Forest Whitaker at the 2010 Tribeca Film Festival (Photo Credit: David Shankbone via Creative Commons License)

Back in February, Academy-Award winning actor Forest Whitaker was publicly frisked at an upscale New York City deli after being falsely accused of shoplifting. The event became national news in light of commentary that Whitaker’s race played a role in the employee’s decision to frisk him.

This past week, Ta-Nehisi Coates, a senior editor at The Atlantic, wrote an opinion piece for The New York Times on the topic. In the article, Coates notes: “In modern America we believe racism to be the property of the uniquely villainous and morally deformed, the ideology of trolls, gorgons and orcs.” Coates points to the Whitaker story, however, as an example of the type of systematic racism that is propagated by even the most sincere, ostensible ‘nice’ people. His take on the matter is colored by his extensive experience with the deli, which is in his neighborhood and is one of his favorites.

Coates concludes the article by urging society to fight against the tendency to immediately forgive people for subtly racist sentiments. This is an intriguing point in its own right, and the opinion piece is well worth a read. But it is particularly fascinating to me that Coates had such a strong reaction to the Whitaker event, taking the time to address it in an article, primarily because it happened in his own backyard.

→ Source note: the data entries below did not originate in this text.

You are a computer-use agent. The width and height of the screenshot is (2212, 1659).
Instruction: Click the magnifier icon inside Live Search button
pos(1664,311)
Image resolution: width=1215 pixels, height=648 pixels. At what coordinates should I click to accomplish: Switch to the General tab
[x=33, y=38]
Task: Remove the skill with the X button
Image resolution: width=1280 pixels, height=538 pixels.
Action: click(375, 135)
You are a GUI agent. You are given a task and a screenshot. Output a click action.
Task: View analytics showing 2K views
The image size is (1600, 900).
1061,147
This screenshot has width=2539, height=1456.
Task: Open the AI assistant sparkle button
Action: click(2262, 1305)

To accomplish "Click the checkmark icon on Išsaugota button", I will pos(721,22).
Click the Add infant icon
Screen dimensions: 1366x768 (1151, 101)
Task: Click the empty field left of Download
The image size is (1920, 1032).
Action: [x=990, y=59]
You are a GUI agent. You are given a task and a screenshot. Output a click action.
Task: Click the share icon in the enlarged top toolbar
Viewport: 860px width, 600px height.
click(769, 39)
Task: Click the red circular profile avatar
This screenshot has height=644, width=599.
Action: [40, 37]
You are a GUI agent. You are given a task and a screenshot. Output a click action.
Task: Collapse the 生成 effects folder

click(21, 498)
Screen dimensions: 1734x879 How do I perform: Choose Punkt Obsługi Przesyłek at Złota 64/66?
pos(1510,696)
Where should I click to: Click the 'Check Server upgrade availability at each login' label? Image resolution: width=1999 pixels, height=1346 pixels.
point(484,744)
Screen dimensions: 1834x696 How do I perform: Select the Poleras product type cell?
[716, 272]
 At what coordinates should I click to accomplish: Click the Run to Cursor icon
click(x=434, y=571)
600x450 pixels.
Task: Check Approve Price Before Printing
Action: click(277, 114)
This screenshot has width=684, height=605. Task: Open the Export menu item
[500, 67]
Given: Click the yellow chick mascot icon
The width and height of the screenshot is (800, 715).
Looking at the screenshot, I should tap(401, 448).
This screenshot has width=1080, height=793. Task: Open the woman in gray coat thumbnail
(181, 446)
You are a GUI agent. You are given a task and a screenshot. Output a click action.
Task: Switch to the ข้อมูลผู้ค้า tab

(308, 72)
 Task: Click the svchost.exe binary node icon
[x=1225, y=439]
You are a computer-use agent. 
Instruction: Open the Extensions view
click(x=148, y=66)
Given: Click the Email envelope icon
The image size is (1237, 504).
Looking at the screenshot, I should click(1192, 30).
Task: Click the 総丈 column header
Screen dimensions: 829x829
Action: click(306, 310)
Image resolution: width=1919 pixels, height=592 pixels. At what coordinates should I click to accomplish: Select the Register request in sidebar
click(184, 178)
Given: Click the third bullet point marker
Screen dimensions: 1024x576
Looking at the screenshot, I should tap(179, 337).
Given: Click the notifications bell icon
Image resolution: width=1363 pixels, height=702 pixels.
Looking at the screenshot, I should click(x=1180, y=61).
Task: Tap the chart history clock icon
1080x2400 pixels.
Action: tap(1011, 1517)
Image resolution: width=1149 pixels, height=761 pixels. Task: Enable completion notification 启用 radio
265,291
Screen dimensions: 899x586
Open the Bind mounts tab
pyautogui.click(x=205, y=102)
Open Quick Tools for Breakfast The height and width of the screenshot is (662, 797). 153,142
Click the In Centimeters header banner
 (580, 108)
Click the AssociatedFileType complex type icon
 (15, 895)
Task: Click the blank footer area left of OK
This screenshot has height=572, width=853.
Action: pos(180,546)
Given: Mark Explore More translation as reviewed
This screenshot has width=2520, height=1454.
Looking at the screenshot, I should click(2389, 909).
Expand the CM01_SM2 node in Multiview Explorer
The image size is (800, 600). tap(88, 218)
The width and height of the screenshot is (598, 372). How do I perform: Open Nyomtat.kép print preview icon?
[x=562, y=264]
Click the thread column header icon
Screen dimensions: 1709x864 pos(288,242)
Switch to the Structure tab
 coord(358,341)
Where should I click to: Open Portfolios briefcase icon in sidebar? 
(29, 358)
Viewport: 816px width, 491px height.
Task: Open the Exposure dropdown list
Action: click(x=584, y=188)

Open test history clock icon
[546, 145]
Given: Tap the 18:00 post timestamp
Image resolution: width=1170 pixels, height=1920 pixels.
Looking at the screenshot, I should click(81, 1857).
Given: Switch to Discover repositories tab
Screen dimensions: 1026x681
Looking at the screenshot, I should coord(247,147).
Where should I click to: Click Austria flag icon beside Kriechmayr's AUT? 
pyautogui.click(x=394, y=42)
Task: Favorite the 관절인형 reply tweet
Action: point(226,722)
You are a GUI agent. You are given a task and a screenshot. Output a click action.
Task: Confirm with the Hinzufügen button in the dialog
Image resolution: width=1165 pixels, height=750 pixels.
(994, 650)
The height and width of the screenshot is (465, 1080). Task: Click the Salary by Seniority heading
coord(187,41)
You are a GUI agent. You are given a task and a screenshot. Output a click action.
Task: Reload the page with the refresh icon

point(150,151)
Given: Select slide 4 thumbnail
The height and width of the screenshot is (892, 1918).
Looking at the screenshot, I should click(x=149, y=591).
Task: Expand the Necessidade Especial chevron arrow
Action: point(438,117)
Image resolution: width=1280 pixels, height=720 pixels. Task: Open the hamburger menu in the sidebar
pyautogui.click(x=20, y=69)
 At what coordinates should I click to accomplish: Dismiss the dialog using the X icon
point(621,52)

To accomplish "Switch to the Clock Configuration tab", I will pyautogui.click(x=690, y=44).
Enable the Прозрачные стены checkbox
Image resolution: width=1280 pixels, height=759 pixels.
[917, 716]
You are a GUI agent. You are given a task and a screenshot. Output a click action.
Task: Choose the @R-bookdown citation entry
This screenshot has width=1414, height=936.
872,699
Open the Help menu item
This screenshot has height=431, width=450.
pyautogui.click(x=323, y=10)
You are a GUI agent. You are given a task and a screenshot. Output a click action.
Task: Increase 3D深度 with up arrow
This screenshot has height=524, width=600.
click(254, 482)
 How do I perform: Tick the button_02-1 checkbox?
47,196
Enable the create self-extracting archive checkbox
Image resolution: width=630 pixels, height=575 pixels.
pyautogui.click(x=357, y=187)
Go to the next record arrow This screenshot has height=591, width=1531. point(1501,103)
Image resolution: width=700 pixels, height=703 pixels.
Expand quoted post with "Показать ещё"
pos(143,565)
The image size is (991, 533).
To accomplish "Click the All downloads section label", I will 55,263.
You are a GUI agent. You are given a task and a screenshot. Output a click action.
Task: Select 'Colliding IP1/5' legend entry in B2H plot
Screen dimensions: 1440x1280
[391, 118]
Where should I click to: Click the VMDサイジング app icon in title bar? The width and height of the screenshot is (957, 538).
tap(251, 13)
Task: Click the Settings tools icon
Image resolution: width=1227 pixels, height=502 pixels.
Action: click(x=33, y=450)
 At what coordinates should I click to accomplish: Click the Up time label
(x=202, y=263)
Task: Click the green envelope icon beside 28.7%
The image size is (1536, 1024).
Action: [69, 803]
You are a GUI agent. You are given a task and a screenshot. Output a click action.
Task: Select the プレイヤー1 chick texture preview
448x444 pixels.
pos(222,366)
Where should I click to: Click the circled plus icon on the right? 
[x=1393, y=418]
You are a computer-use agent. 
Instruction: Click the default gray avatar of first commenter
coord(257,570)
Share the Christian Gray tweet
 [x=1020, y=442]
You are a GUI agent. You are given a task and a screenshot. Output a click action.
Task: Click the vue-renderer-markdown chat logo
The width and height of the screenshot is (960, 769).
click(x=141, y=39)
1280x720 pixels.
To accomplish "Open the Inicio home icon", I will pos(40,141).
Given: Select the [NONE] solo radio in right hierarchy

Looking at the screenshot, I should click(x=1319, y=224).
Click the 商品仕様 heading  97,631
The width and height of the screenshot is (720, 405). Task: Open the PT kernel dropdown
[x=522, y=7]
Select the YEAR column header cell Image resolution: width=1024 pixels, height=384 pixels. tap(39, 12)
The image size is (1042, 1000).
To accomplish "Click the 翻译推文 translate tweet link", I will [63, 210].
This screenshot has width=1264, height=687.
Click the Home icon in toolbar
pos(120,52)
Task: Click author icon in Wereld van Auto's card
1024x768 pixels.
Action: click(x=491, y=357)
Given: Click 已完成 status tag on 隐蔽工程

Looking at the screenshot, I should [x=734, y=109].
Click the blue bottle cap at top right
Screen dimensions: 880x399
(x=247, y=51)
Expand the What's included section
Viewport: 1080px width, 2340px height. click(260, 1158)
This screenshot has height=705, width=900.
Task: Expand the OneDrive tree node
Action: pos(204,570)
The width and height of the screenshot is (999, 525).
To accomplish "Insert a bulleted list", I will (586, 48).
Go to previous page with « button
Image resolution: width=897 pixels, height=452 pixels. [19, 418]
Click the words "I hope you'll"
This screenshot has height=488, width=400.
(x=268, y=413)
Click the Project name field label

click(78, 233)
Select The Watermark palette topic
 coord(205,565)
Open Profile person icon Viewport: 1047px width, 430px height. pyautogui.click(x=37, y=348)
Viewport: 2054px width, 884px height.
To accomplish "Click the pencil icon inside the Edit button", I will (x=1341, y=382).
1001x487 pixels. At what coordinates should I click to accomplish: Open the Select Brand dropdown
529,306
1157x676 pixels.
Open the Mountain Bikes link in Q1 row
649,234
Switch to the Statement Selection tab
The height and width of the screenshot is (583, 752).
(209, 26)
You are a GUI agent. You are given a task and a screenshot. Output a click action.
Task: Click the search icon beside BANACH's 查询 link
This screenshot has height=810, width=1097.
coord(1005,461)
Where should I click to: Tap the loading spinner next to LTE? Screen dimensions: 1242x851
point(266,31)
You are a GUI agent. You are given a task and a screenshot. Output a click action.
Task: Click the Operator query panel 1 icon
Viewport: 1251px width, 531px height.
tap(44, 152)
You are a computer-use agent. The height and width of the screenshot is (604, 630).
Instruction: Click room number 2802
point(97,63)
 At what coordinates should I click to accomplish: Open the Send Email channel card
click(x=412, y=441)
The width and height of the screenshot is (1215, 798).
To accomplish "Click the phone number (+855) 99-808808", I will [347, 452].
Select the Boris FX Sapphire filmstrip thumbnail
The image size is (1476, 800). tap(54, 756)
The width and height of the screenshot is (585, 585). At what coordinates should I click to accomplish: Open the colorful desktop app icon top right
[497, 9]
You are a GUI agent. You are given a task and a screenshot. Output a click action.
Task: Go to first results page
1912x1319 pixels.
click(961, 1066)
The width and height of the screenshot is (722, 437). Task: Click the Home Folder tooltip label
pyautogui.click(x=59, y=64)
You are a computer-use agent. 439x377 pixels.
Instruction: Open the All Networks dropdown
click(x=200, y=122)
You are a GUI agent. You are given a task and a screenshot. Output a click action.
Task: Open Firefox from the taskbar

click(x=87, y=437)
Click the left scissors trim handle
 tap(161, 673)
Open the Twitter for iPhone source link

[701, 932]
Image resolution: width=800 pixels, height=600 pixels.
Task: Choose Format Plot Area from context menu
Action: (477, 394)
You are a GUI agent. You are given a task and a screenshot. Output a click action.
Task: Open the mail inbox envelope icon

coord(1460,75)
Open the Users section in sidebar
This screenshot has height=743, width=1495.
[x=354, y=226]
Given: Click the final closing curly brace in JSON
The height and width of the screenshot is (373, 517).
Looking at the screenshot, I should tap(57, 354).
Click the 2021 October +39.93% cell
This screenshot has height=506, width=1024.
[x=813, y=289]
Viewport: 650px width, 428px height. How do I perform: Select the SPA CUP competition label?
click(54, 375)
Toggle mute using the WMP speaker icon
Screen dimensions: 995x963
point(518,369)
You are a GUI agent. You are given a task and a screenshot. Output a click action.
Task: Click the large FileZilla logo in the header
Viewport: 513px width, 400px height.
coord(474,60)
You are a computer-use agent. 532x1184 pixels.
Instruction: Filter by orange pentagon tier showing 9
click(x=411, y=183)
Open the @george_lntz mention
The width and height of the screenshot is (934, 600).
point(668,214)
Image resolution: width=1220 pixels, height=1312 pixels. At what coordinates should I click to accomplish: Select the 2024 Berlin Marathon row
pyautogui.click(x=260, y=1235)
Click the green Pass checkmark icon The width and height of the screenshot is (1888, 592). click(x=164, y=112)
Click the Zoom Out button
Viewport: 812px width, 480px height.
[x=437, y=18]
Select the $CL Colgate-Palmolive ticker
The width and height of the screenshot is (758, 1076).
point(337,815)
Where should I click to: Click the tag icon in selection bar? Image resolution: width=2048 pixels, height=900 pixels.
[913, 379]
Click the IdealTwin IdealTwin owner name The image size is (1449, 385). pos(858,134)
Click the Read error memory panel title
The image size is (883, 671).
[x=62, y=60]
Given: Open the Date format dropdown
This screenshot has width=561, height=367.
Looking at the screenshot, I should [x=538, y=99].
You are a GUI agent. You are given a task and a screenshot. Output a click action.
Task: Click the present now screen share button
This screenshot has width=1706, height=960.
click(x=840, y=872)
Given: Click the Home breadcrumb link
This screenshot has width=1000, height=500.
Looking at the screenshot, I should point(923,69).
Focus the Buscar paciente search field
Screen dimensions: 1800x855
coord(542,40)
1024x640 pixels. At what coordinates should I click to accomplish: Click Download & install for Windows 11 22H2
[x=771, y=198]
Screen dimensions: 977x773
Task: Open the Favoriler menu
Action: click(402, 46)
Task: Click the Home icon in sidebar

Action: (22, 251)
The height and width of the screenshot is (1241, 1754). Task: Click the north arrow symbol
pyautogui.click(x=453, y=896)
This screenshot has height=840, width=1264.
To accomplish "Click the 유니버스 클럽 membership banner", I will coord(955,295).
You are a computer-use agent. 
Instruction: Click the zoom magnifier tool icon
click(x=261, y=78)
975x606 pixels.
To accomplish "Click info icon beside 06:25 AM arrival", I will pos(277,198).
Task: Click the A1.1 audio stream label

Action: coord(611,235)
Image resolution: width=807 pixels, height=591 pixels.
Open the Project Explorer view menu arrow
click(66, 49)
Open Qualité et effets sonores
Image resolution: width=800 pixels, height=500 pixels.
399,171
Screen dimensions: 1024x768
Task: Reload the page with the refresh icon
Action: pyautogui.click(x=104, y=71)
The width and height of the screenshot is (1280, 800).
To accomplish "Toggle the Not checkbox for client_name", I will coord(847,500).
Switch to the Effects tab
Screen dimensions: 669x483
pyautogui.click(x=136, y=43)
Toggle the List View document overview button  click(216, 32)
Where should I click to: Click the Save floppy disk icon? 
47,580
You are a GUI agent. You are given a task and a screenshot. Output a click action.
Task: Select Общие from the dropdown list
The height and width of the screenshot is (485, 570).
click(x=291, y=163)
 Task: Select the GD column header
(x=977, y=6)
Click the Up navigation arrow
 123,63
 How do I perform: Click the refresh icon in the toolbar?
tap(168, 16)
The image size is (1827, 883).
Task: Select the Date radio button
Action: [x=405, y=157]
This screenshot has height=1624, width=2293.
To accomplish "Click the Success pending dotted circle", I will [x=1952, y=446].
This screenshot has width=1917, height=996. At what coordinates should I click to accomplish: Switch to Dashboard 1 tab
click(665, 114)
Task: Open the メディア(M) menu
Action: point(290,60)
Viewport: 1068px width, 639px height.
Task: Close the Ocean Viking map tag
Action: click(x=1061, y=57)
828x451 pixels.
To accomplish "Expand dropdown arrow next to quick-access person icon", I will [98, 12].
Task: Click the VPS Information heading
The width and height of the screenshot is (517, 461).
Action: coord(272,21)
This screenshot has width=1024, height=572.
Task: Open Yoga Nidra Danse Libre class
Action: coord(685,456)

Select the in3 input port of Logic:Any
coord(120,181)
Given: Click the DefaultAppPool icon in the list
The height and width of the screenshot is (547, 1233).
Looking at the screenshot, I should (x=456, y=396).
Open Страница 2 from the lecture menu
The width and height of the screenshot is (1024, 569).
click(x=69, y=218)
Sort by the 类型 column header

Our conceptions of race are very much shaped by the environments we live and grow up in. Our home environments become normal for us; they serve as our barometer for our worldly experiences. Any disruptions to this environment can be alarming, but disruptions that are racially tinged or motivated can be especially upsetting. It’s something I experienced personally when federal immigration agents raided a predominantly Latino neighborhood less than two miles from where I went to school. It’s something that Coates experienced when a world-famous actor was frisked in a ritzy deli on Manhattan’s Upper West Side.

It’s a testament to the deep interconnection between our conceptions of race and the spaces that we inhabit that such localized events can spark such strong responses, even on a national scale.